- _TASK TO COMPLETE_
Below are lines of data; restate word for word those running from the line containing "Вебмастеру (1714, 1375)" to the line containing "Privacy Policy (878, 997)", inclusive, and no others.
-=-=-
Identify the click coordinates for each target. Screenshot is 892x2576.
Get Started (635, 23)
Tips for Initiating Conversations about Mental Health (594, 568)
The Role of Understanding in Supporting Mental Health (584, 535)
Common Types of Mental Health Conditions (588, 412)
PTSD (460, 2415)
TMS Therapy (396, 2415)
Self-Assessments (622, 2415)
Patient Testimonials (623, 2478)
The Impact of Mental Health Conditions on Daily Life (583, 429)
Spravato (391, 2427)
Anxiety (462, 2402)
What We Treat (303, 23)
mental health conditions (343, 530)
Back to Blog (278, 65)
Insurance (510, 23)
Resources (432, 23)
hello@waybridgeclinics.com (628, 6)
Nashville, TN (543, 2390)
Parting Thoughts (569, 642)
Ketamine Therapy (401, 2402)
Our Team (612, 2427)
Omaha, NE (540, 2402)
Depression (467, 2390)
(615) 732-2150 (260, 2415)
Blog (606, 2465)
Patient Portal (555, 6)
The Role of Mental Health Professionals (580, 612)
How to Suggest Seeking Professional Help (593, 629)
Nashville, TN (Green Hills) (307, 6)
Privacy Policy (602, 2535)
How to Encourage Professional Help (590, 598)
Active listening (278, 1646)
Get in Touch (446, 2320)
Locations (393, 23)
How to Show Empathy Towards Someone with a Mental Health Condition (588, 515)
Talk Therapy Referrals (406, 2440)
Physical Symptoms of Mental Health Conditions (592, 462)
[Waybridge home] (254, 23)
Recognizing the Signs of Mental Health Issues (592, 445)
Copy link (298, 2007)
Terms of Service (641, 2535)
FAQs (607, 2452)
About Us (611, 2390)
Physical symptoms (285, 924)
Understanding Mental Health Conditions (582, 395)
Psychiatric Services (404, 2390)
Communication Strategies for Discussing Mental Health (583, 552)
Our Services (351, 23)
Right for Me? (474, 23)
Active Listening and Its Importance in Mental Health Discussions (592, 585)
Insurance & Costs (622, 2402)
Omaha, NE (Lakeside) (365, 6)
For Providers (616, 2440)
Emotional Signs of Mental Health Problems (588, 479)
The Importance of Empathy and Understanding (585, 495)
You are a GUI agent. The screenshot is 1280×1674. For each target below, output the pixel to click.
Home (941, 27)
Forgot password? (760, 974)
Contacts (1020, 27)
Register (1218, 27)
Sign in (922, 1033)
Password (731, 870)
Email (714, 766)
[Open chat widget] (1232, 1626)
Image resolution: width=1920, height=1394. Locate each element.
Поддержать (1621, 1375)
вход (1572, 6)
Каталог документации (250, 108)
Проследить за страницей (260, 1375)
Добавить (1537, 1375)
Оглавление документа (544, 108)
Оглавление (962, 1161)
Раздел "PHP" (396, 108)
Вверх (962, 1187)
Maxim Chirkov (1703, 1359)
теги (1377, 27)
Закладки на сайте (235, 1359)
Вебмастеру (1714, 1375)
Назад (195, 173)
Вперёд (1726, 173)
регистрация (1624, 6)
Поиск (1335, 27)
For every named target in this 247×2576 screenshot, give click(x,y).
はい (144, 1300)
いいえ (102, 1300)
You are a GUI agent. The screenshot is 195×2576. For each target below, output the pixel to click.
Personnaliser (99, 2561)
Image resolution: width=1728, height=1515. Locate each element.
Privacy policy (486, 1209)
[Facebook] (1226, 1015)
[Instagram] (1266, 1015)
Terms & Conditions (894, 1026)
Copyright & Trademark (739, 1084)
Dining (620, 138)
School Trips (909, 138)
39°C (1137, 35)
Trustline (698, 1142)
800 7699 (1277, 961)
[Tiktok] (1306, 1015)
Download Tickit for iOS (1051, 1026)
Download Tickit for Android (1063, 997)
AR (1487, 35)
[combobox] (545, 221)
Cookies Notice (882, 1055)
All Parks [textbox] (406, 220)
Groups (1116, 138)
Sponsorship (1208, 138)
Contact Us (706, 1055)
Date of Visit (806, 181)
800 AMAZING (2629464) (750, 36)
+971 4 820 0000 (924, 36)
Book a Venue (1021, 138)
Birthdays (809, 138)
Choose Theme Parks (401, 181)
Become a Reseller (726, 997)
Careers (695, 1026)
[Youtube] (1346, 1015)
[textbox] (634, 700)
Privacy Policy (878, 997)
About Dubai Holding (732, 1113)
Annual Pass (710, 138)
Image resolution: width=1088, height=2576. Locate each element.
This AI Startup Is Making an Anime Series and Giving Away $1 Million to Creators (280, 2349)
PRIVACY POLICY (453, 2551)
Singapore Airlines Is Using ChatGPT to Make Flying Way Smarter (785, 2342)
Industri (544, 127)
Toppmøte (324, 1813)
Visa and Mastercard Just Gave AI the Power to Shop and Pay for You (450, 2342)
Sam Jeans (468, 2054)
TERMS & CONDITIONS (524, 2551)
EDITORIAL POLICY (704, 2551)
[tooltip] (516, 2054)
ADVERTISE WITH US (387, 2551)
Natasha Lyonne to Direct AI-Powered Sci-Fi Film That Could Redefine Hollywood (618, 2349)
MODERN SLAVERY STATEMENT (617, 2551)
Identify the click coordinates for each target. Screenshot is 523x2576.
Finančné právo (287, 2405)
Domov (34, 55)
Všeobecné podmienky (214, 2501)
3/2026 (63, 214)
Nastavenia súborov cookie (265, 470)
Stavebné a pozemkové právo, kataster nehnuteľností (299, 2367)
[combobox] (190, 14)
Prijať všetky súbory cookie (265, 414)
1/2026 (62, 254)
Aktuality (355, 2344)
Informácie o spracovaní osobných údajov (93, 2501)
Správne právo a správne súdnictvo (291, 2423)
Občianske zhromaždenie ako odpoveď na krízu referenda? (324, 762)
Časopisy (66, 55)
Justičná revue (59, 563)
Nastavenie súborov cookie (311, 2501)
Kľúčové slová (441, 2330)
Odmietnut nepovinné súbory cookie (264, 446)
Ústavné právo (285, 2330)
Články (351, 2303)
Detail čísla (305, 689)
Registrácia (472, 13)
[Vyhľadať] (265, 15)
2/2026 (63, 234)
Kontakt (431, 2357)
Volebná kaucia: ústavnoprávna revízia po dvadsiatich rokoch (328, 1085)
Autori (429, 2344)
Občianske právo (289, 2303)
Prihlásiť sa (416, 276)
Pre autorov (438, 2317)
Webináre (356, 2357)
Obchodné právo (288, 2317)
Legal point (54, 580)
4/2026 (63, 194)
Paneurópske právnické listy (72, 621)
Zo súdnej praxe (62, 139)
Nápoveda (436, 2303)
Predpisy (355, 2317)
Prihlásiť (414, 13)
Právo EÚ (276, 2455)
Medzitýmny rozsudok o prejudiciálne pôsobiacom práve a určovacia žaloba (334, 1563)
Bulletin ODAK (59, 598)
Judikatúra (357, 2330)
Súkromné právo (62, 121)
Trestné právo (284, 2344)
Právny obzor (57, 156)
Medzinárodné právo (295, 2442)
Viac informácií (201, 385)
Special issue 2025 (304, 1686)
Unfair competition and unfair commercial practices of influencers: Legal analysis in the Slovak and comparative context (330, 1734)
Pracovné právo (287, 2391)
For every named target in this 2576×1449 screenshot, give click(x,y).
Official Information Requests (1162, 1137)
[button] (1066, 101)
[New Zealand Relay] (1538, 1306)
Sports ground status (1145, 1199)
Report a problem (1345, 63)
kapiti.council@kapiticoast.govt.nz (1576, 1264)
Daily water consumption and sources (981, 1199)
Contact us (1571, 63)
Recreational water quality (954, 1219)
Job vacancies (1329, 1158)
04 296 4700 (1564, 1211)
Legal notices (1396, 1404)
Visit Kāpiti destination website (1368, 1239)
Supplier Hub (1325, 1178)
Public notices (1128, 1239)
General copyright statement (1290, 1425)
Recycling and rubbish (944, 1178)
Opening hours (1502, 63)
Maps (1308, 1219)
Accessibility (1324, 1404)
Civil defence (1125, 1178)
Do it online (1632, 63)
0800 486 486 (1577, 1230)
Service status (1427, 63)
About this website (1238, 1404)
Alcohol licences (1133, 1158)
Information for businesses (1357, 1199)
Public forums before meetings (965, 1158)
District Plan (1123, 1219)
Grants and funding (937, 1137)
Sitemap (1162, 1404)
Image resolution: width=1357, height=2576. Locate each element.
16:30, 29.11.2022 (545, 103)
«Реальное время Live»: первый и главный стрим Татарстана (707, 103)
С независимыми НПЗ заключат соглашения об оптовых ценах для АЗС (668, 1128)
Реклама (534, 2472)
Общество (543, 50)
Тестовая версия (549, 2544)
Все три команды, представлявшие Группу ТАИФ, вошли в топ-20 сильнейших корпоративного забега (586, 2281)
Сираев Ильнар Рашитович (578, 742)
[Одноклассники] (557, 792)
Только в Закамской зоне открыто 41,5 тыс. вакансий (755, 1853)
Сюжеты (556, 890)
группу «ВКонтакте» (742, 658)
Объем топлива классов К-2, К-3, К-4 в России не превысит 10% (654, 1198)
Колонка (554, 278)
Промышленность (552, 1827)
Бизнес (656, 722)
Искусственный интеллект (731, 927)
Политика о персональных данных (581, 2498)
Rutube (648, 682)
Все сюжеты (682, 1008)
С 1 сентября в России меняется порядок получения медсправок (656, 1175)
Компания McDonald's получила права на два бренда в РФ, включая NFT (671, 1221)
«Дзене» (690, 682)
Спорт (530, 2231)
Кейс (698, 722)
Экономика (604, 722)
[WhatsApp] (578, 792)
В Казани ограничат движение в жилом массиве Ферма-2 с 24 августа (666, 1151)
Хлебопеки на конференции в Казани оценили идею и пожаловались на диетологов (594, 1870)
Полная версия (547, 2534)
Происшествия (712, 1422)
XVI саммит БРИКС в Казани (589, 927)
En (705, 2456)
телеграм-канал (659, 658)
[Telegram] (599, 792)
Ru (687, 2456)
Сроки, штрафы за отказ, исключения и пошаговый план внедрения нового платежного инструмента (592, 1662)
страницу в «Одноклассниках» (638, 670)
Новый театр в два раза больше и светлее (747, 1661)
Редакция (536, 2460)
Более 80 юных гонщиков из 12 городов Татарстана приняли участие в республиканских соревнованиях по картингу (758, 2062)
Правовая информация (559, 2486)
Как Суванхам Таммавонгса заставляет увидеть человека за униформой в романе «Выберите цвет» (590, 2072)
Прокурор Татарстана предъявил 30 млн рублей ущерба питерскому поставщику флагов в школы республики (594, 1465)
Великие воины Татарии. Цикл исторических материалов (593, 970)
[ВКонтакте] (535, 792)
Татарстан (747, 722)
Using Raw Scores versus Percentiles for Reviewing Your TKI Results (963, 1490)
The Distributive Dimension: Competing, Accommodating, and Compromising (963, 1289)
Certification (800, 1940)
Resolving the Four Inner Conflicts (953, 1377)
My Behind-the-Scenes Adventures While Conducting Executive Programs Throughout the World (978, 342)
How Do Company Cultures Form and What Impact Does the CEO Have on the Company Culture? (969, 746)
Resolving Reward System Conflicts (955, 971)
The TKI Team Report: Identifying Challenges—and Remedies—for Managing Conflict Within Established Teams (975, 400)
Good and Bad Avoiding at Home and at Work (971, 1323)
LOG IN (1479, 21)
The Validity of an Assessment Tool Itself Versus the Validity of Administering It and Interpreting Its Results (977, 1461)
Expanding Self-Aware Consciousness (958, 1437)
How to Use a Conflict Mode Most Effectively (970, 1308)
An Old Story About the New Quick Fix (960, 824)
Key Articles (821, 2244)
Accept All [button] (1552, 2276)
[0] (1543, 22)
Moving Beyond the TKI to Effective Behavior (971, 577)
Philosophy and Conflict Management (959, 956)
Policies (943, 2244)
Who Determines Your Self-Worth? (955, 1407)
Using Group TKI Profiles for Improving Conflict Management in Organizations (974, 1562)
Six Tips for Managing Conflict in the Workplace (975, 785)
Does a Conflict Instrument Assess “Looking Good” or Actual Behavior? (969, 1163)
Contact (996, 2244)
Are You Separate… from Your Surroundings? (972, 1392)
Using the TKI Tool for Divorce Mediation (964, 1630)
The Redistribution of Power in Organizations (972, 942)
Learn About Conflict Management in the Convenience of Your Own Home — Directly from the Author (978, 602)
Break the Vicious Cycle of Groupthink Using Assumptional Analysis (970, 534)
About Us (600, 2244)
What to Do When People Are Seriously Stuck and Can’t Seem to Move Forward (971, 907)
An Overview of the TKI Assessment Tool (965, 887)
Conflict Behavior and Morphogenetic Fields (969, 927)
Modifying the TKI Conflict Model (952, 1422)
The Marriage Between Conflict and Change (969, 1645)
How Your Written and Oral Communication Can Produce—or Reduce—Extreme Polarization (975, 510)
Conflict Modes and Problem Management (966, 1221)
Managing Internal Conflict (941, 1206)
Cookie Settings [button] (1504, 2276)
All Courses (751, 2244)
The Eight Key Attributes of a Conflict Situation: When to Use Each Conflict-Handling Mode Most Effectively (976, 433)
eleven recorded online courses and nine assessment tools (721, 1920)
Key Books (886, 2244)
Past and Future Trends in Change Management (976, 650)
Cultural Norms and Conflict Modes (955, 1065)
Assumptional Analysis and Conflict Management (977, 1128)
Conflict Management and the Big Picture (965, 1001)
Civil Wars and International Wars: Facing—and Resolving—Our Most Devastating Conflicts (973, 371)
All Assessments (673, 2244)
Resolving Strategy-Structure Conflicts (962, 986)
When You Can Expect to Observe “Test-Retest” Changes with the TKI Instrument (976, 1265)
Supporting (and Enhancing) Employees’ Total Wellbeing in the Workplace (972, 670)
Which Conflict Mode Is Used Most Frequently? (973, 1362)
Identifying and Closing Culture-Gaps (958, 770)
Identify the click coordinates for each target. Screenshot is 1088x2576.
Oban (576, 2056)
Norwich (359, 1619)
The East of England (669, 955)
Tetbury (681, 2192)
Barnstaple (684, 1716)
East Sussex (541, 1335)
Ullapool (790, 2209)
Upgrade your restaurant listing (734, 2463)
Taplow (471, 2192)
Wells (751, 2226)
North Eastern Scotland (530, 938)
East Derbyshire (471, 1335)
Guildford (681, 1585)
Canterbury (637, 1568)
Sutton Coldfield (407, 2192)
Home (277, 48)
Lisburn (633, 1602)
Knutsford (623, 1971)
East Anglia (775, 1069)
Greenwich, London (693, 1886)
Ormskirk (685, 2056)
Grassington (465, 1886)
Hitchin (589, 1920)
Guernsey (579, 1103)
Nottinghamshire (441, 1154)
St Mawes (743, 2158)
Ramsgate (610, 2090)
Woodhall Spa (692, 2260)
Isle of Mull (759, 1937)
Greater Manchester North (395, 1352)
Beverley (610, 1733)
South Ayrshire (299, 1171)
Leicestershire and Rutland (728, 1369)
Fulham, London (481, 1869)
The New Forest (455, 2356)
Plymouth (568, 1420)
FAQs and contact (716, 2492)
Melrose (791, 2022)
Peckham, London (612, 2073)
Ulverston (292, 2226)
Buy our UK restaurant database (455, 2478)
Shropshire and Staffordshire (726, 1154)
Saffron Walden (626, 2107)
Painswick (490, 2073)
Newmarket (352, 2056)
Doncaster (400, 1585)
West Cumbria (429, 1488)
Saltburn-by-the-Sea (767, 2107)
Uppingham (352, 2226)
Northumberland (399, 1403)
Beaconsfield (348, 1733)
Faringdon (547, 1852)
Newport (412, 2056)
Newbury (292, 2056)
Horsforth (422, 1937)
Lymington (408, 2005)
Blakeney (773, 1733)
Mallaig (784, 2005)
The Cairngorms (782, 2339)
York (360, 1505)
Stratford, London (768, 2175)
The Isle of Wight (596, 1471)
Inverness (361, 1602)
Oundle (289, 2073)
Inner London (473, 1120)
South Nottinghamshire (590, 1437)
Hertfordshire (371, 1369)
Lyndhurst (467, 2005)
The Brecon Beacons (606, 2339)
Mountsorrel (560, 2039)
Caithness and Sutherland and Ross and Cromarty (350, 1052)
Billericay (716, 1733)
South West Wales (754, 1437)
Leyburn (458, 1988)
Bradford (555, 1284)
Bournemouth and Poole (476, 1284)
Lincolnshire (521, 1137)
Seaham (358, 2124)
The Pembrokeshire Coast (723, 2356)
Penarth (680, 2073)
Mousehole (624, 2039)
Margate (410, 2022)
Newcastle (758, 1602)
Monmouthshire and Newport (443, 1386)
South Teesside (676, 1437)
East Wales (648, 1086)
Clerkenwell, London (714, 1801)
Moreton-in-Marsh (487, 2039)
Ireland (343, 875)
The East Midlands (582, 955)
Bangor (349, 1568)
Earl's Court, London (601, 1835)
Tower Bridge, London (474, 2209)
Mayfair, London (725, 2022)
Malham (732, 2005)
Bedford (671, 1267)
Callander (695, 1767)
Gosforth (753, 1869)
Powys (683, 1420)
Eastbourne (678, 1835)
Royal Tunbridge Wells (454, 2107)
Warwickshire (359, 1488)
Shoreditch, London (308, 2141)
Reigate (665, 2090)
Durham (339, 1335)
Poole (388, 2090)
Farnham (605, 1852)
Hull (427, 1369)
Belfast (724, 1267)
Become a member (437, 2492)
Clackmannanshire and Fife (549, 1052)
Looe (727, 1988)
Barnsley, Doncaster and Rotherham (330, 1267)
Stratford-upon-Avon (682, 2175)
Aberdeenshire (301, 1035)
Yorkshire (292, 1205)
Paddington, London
-=-=-
- _EXPECTED ANSWER_
Вебмастеру (1714, 1375)
Назад (195, 173)
Вперёд (1726, 173)
регистрация (1624, 6)
Поиск (1335, 27)
For every named target in this 247×2576 screenshot, give click(x,y).
はい (144, 1300)
いいえ (102, 1300)
You are a GUI agent. The screenshot is 195×2576. For each target below, output the pixel to click.
Personnaliser (99, 2561)
Image resolution: width=1728, height=1515. Locate each element.
Privacy policy (486, 1209)
[Facebook] (1226, 1015)
[Instagram] (1266, 1015)
Terms & Conditions (894, 1026)
Copyright & Trademark (739, 1084)
Dining (620, 138)
School Trips (909, 138)
39°C (1137, 35)
Trustline (698, 1142)
800 7699 (1277, 961)
[Tiktok] (1306, 1015)
Download Tickit for iOS (1051, 1026)
Download Tickit for Android (1063, 997)
AR (1487, 35)
[combobox] (545, 221)
Cookies Notice (882, 1055)
All Parks [textbox] (406, 220)
Groups (1116, 138)
Sponsorship (1208, 138)
Contact Us (706, 1055)
Date of Visit (806, 181)
800 AMAZING (2629464) (750, 36)
+971 4 820 0000 (924, 36)
Book a Venue (1021, 138)
Birthdays (809, 138)
Choose Theme Parks (401, 181)
Become a Reseller (726, 997)
Careers (695, 1026)
[Youtube] (1346, 1015)
[textbox] (634, 700)
Privacy Policy (878, 997)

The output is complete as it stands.